It parallels what the Lord told Moses when He said: “Tell the children of Israel, surely my Sabbaths you will keep. For it will be a sign throughout the generations that you may know that it is I the Lord who sanctifies you.” Our times of rest, of simply being with Him, mindful of Him, are the times the Lord sanctifies or cleanses us from the dangerous, overwhelming pollution of the toxic fare offered by a world of deceit, a world of false gods, in reality a world trying to reshape the culture, without the Lord.

The corporate gratitude toward God should simultaneously be based on the results of the application of living lives that are distinct from those whose priorities have the mindfulness of men. The book of Hebrews points out that the Son is the radiance, or the reflection of the Father’s glory, the exact representation of His being. Being His witnesses means that we are God-reflectors in who we are and what we do.

Therein lies the mantle of Abraham, that through his descendents all the peoples of the earth would be blessed. God-thinking that incorporates God’s ways produces a society of leaders. It’s a society of leaders who build others and prepares the emerging generation as the blessings of God trickle down to those around us.

This is not unlike Joseph the patriarch who, as a slave with no status was observed by the world around him as having the Lord with Him because everything he put his hands to prospered. He was a carrier of God’s presence because his thoughts and priorities were aligned with God’s. When our thoughts and priorities are focused with God’s, we become the reflectors of His creativity and that dimension of His nature that brings increase and blessing. Remember the parable of the talents. If put in a circumstance like Joseph and our faith was based on evidence, I wonder how the balance would tilt.

The world recognizes this potent tilt of the balance in the innovation operating through Jews, as a people. It should prick our hearts as Christians that we have yet to mature to such a level, as His “witnesses,” or reflectors, as a people of God. We have yet, as a people of God, to enter the realm to where we are doing the greater works that Jesus prophesied.

The Response to the Conflict
This is where we need to grasp a closer glimpse into what Jesus was referring to in His high priestly prayer of us being in the world but not of the world, of being one as Jesus and the Father are one. It points to our role in establishing a stake in the ground as Kingdom-culture game-changers.

There is a vicious spiritual conflict underway for control of the cultures of the world. It is why throughout Scripture our role as God’s people is likened to being warriors engaged in battle. In Revelation 19 it takes that role to our being an army, an army of Kingdom-culture game-changers.

We are called to be carriers of God’s presence. God’s presence bears His peace — in the midst of the conflict. It is why we must walk in His Truth with an undivided heart. This explains why throughout Scripture that the Lord’s response to deceit is so strong. Deceit manipulates and erodes truth and seduces thinking into the mindfulness of men.

The God-focused response, of being in the world, but not of it, triggers a redirect of the danger that undergirds the relevance of the identity and the standard. Facing the danger with relevance unleashes the power needed as game-changers.

Moses, having been groomed as a prince of Egypt understood the power required of leadership. Yet, he spent 40 years in exile largely for the same reason that Jesus rebuked Peter: that he had been overly mindful with the thoughts of men even though he thought his actions were serving God. His task required nothing less than his thinking to be perfectly aligned with God’s.

Task 1 >>
From the excerpted passage, reproduce word for word the part that opens with the words containing "We are called" and closes with "into the mindfulness of men.".
Task 2 >>
In the excerpted passage, how many years did Moses spend in exile?

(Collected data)
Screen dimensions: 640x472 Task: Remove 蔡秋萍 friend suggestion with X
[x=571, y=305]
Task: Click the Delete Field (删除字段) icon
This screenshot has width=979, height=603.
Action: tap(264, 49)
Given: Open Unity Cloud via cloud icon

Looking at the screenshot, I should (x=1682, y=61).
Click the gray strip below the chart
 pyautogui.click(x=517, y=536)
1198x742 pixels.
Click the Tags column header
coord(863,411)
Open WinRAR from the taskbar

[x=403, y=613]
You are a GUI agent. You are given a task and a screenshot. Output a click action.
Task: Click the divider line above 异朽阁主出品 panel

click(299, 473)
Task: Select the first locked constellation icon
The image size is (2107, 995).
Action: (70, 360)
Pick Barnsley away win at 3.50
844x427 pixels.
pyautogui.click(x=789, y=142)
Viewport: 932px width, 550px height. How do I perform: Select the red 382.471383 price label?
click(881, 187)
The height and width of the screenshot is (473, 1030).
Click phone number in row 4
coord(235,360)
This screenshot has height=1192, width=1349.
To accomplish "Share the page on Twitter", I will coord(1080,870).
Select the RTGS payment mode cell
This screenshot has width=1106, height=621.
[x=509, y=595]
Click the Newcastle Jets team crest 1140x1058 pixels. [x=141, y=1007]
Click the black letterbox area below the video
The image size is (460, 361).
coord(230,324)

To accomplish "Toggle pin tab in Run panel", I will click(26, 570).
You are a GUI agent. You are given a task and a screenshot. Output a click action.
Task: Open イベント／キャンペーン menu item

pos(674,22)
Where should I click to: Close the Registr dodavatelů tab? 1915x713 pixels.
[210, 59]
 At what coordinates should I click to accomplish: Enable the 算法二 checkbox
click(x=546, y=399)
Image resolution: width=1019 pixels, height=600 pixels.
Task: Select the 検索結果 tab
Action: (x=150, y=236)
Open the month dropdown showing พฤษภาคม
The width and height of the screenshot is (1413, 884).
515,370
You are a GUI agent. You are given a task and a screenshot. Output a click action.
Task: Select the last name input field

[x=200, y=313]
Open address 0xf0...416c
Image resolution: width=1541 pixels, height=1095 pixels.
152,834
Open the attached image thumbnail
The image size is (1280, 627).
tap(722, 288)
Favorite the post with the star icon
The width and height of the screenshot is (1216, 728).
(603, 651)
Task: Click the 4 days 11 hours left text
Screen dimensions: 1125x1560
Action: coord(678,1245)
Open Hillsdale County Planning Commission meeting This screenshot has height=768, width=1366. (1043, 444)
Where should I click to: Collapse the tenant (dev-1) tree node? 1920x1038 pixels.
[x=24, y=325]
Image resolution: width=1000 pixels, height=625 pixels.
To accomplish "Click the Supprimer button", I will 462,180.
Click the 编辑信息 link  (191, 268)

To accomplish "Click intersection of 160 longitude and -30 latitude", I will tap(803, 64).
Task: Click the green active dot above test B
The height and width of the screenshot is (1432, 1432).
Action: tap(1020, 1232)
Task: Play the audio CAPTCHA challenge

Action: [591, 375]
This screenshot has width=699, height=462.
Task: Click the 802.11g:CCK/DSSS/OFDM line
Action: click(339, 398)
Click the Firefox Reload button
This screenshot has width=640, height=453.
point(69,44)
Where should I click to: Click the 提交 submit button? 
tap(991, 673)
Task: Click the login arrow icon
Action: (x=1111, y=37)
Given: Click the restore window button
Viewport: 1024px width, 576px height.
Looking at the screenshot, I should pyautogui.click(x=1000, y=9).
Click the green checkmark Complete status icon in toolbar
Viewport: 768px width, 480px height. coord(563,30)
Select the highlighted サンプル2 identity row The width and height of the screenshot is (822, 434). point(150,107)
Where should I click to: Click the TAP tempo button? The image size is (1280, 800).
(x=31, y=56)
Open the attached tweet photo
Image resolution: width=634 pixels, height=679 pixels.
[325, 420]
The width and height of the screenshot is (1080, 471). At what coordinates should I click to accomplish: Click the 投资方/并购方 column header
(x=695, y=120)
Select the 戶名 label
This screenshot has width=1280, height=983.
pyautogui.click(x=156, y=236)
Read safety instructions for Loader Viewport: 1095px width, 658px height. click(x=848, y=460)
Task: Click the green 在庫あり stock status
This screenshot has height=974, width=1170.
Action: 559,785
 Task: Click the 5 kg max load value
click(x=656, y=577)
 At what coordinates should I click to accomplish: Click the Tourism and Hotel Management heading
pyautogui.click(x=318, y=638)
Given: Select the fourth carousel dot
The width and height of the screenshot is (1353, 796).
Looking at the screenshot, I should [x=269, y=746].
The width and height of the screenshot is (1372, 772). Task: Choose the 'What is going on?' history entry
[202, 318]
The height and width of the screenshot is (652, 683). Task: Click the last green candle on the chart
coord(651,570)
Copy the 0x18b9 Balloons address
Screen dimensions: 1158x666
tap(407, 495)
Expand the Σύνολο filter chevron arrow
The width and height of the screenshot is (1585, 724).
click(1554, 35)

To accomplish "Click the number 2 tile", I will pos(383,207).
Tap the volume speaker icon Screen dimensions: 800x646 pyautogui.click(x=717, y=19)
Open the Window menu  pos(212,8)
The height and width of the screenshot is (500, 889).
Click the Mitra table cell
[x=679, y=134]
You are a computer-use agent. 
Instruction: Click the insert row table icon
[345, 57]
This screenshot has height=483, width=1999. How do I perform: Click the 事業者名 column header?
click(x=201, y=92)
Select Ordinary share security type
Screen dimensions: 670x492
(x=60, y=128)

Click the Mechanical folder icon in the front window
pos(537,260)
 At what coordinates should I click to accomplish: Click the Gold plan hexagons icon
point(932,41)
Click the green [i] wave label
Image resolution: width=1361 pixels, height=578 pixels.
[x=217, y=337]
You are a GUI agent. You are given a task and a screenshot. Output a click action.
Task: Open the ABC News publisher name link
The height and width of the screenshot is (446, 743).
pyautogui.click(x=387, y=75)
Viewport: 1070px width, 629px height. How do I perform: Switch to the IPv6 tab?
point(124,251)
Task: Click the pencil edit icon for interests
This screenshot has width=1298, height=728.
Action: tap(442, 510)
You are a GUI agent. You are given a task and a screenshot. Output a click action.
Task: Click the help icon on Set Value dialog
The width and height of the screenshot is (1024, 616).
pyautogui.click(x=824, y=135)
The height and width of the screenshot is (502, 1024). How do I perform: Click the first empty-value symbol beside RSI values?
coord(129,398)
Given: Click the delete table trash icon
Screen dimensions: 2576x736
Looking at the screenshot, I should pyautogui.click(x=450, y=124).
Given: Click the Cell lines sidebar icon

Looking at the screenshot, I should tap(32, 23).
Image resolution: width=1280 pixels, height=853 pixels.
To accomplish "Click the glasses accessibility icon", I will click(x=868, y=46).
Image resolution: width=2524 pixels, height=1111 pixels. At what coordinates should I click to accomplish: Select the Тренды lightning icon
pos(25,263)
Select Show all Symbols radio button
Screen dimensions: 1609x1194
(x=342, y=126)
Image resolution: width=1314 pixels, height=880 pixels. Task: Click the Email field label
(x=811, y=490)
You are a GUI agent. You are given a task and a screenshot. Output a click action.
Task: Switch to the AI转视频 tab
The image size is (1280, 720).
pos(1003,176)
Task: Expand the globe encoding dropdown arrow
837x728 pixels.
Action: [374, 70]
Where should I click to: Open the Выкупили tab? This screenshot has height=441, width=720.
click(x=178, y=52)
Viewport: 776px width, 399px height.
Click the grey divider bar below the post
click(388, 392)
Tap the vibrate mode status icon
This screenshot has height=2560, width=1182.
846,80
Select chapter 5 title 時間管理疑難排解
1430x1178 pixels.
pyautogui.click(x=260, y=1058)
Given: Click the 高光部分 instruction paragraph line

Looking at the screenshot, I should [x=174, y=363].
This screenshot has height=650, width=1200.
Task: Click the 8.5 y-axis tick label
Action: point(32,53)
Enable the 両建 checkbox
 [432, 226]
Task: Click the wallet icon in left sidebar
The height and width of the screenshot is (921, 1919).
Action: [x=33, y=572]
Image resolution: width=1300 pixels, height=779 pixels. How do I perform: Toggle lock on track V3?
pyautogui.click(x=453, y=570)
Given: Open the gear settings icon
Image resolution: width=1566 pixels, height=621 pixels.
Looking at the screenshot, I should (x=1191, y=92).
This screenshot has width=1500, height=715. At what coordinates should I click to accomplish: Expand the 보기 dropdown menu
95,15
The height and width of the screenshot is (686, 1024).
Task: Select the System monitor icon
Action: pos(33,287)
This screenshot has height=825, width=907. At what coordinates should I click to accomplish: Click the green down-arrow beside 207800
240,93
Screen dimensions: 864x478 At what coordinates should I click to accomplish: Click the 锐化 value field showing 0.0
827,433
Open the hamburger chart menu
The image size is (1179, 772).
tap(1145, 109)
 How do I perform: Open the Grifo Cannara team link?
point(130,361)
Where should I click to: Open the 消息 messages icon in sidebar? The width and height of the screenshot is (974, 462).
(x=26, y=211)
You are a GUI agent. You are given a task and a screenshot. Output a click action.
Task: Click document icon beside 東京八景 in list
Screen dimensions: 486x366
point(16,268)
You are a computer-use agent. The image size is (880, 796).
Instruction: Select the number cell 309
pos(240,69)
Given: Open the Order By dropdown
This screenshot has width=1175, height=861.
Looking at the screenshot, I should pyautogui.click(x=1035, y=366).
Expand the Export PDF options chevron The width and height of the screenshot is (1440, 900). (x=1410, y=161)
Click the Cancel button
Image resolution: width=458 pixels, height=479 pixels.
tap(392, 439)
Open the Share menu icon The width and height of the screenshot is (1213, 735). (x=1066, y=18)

Task result 1 >>
We are called to be carriers of God’s presence. God’s presence bears His peace — in the midst of the conflict. It is why we must walk in His Truth with an undivided heart. This explains why throughout Scripture that the Lord’s response to deceit is so strong. Deceit manipulates and erodes truth and seduces thinking into the mindfulness of men.

Task result 2 >>
40 years.